Okay, I bought some cultures from a different place and they are very messy, the media is dark in color, and they stink so bad! My other ones don't. My other ones are light in color, drier, and do not have an odor. Could there be something wrong with these cultures, or could it just be difference in media being used? I don't have a seperate frog room or a basement to keep this stuff in. Its in my bedroom and it stinks so bad that I'm about to just throw it out.


----------



## elmoisfive (Dec 31, 2004)

Part of the difference is undoubtedly the age of the culture....the messier and darker cultures are likely older than the lighter colored, less stinky ones.

One good way to reduce the smell of cultures is to add a small amount of honey to the medium before adding water. Works like a charm.

Bill


----------



## Ed (Sep 19, 2004)

The differences in the media as well as the age of a culture can make a big difference in how the cultures smell. This is often due to other microbes getting in the media and feeding on the media. 

My cultures typically have a slightly fermenting vinegary smell although I did have one bad batch that smelled really bad (to the point, the wife asked me if that was how the cultures typically smelled she would have to reconsider the frogs).
The honey has antimicrobial properties and this can help keep the bateria down until the yeast gets really going. 

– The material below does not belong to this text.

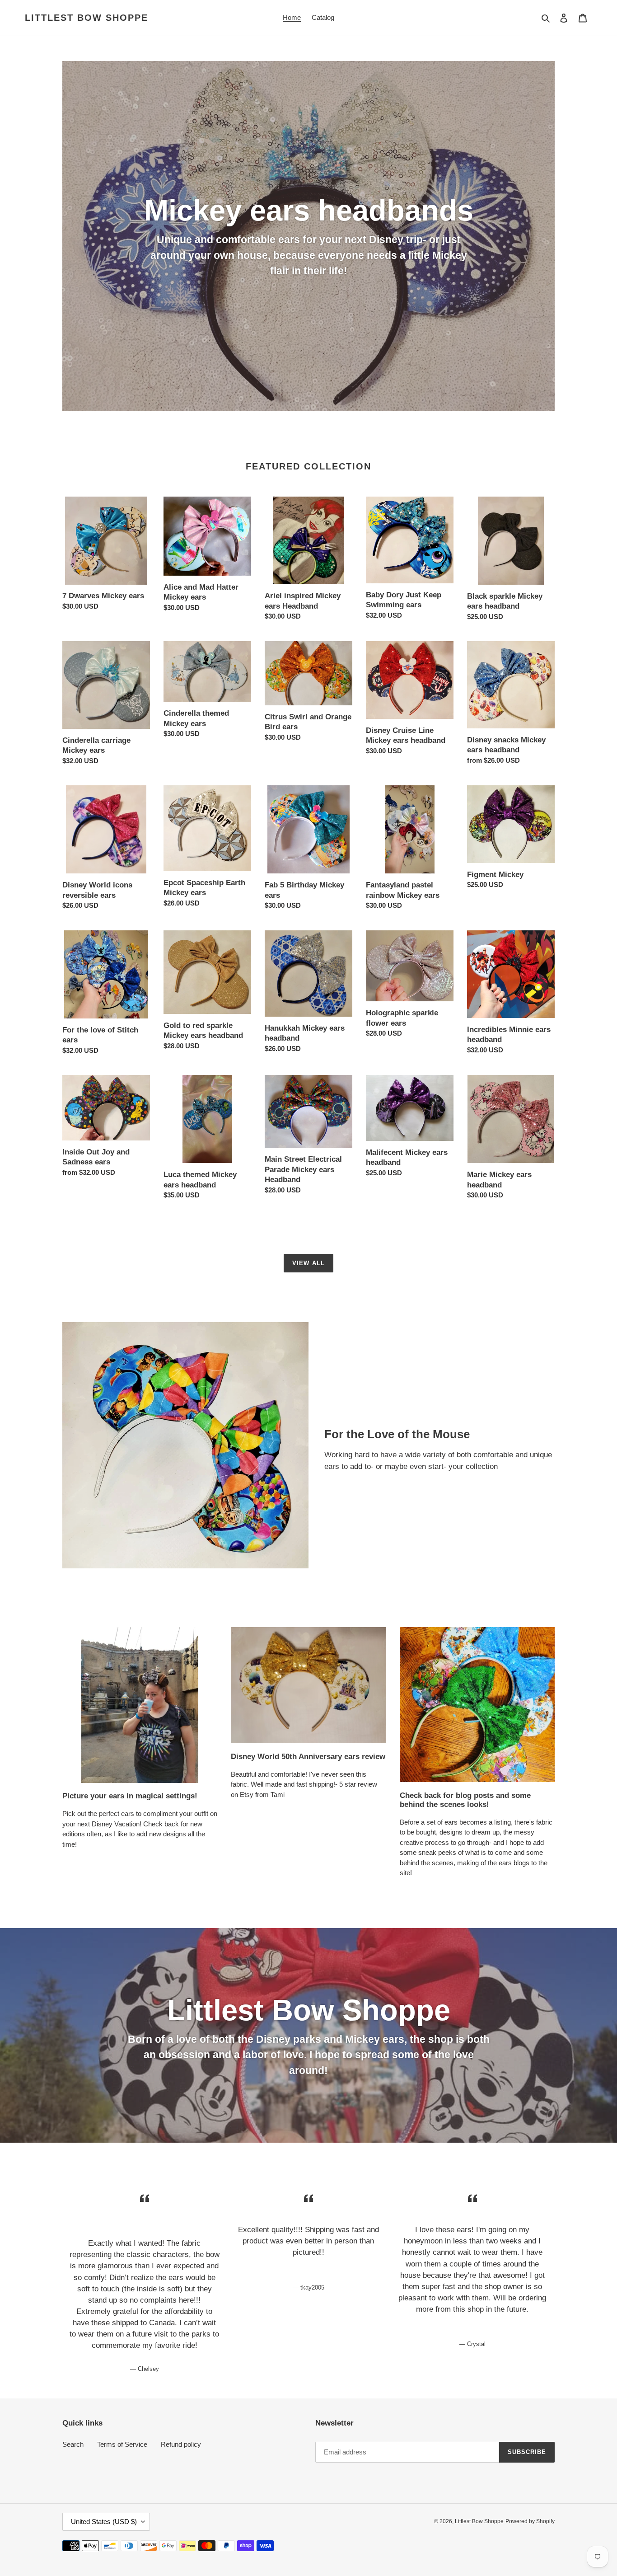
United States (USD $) (104, 2521)
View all (308, 1263)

I do not use honey, but I nuke my cultures until they boil, cover the tops to prevent reinfection by bacteria and when cool add the yeast and a lot of flies. (the flies will carry yeast that has become adapted to your culture methods optimizing its growth in the culture). I also have not had a problem with mold since I began this method. 
(I use a basic Carolina based media, except that I add spirulina, and brewer's yeast, occasionally astaxanthin (if I plan on feeding out some maggots) and if I'm feeling generous and there is one laying around, a overripe banana. 

Ed


----------



## back2eight (Dec 19, 2005)

> I did have one bad batch that smelled really bad (to the point, the wife asked me if that was how the cultures typically smelled she would have to reconsider the frogs).
> 
> 
> 
> Thats how these are. The place I ordered them from did not label them with a date, so I don't know how old they are. They are fairly new I think due to their not being lots of shells or whatever you call them along the sides. I have them in my bedroom, and when you walk in the front door you can smell the cultures. I am going to throw these away, I really think something is wrong with them.


----------



## audioandroid (Mar 13, 2005)

when i mix my medium i add a scoop of whey protein vanilla flavor. not sure if the protein helps the fly culturing much if at all however the cultures smell like vanilla so thats a plus.


----------



## siples (Aug 14, 2004)

*Whey Powder*

I was wondering if anybody was really having positive effects with whey? I work in a confectionary plant and have access to powdered whey, it is used in making caramel.
Thanks
Kieth


----------



## defaced (May 23, 2005)

I'd try it on a few cultures and see what happens. I'm doing the same thing with acidophilus to see what happens.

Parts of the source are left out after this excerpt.